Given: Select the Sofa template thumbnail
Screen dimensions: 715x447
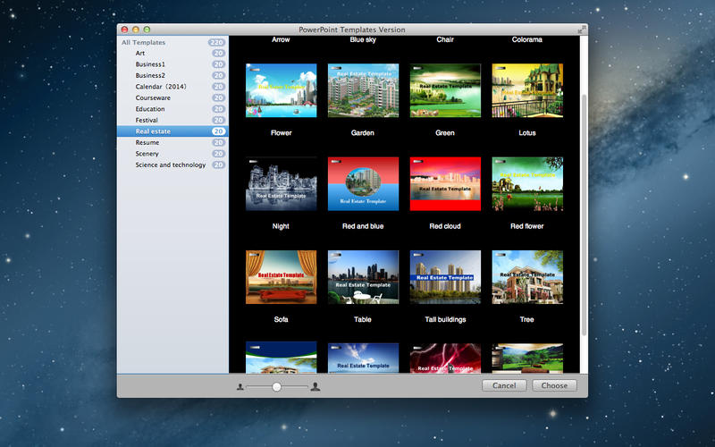Looking at the screenshot, I should pos(281,276).
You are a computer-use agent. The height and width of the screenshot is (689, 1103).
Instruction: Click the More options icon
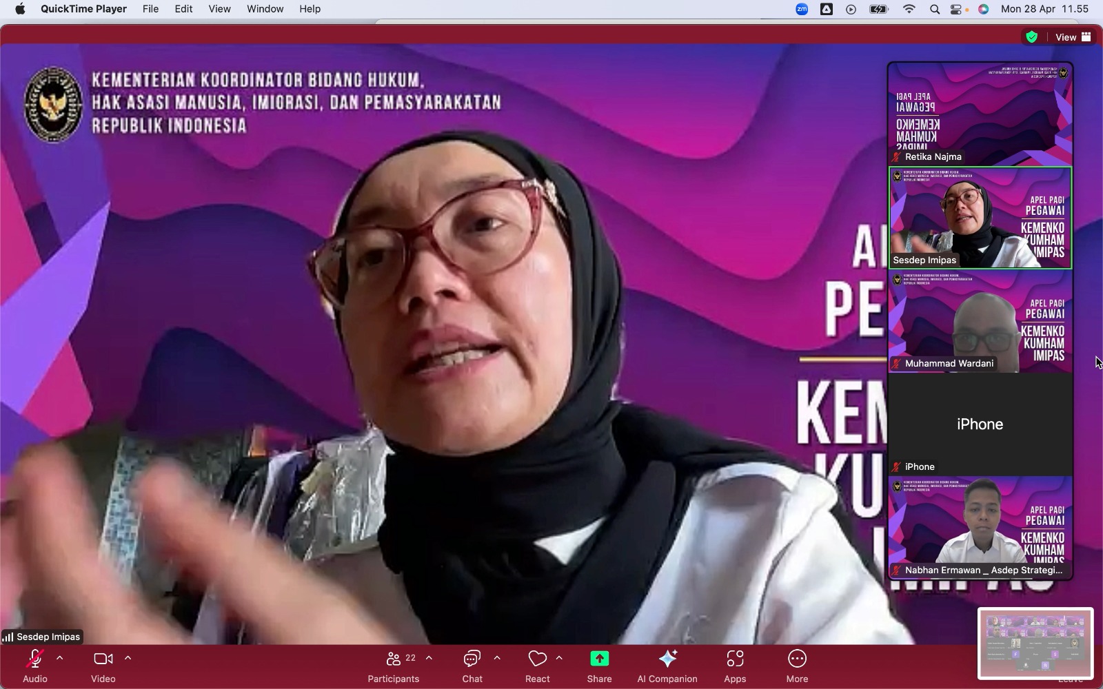pos(797,659)
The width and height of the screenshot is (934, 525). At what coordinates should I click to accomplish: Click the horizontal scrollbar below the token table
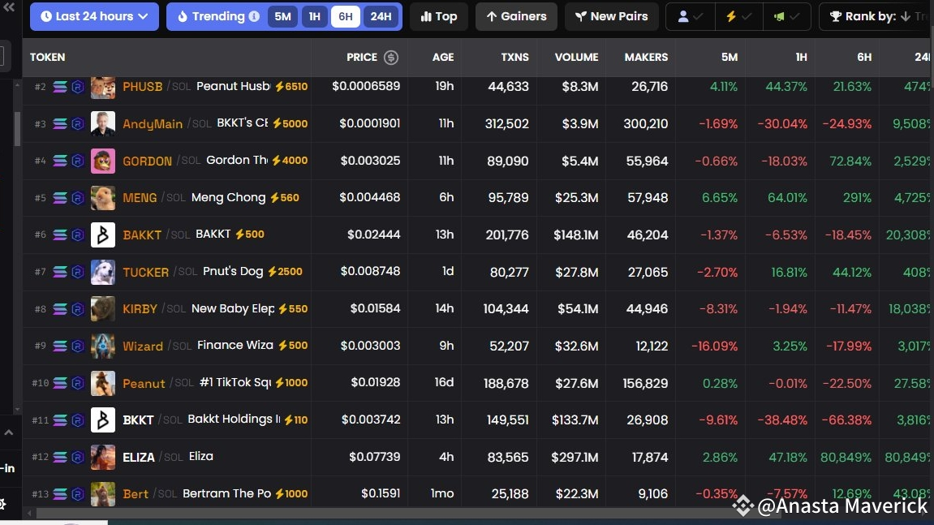point(325,513)
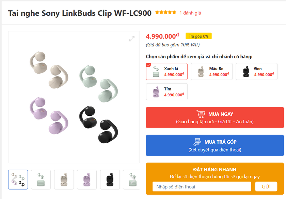View the purple earbuds case thumbnail
This screenshot has height=199, width=286.
[87, 180]
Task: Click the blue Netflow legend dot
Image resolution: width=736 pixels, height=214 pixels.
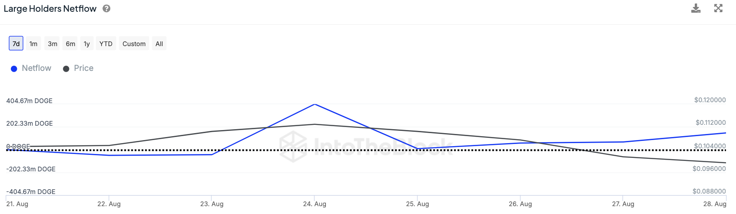Action: (14, 69)
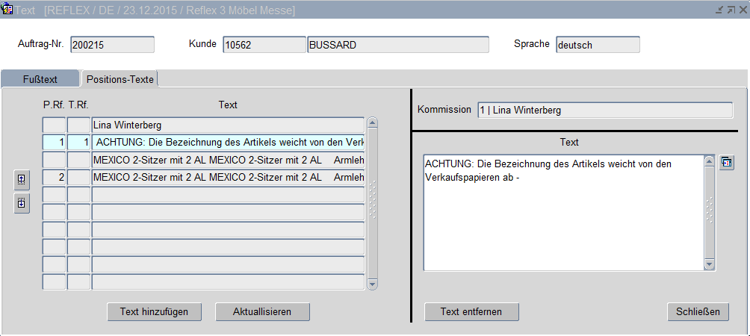Click the Auftrag-Nr. field showing 200215
The image size is (750, 336).
pos(112,45)
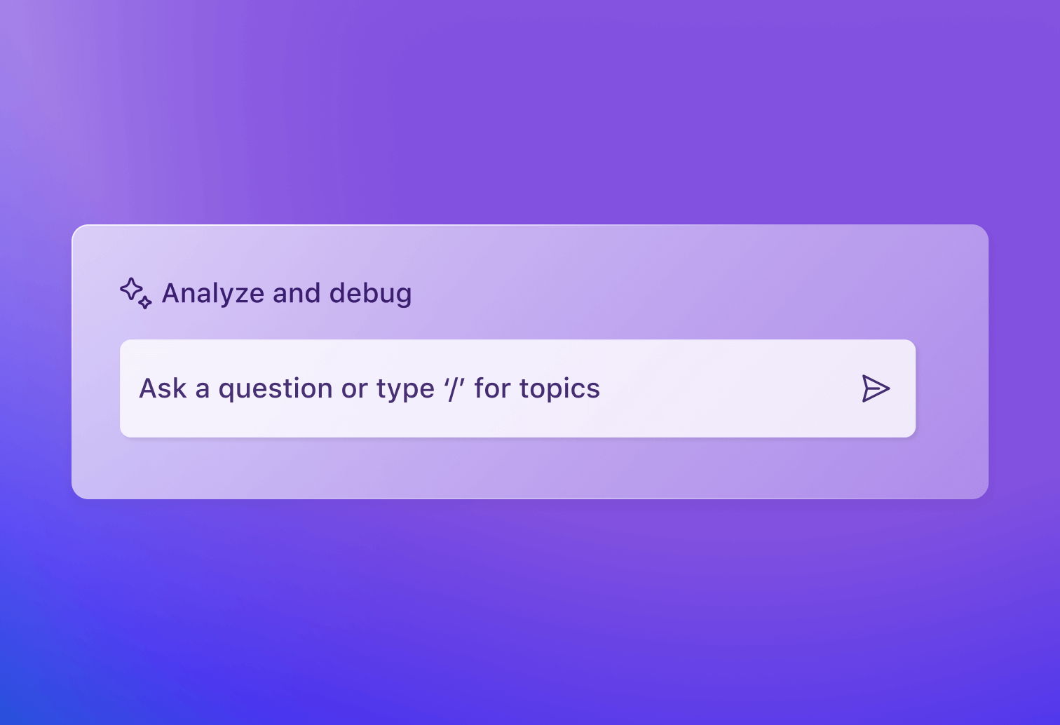Click the 'Analyze and debug' heading
This screenshot has width=1060, height=725.
pyautogui.click(x=285, y=293)
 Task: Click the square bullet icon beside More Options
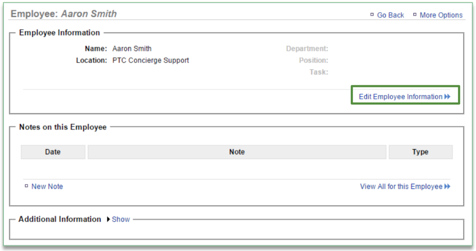(x=415, y=15)
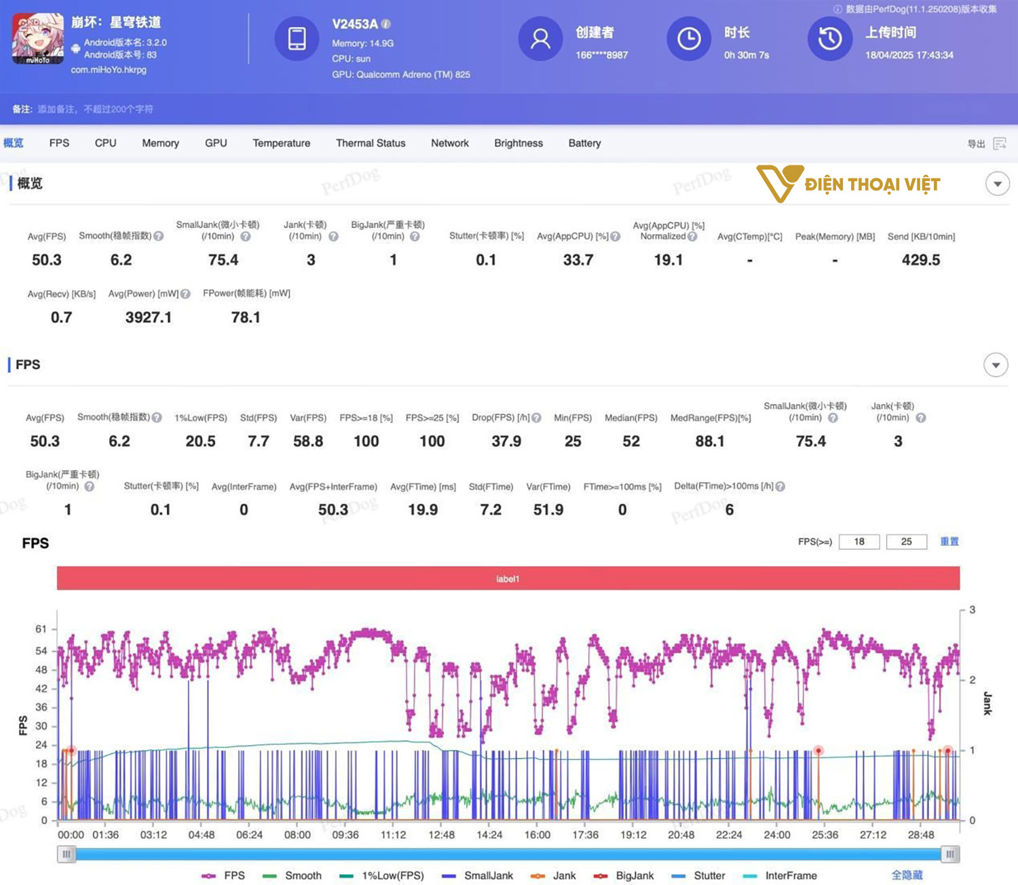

******************************

Required work.
Everything from the line with "Screen dimensions: 715x447" through the final line of the material is to be returned exactly, both ends included, apart from the pictures.

Answer section.
Screen dimensions: 715x447
Looking at the screenshot, I should pos(281,276).
You are a computer-use agent. The height and width of the screenshot is (689, 1103).
Instruction: Click the More options icon
pos(797,659)
The width and height of the screenshot is (934, 525). At what coordinates should I click to accomplish: Click the horizontal scrollbar below the token table
point(325,513)
View the purple earbuds case thumbnail
This screenshot has height=199, width=286.
[87, 180]
Task: Click the blue Netflow legend dot
Image resolution: width=736 pixels, height=214 pixels.
Action: (14, 69)
Click the Auftrag-Nr. field showing 200215
The image size is (750, 336).
pos(112,45)
Click the 'Analyze and debug' heading
This screenshot has width=1060, height=725.
pyautogui.click(x=285, y=293)
 Task: Click the square bullet icon beside More Options
(x=415, y=15)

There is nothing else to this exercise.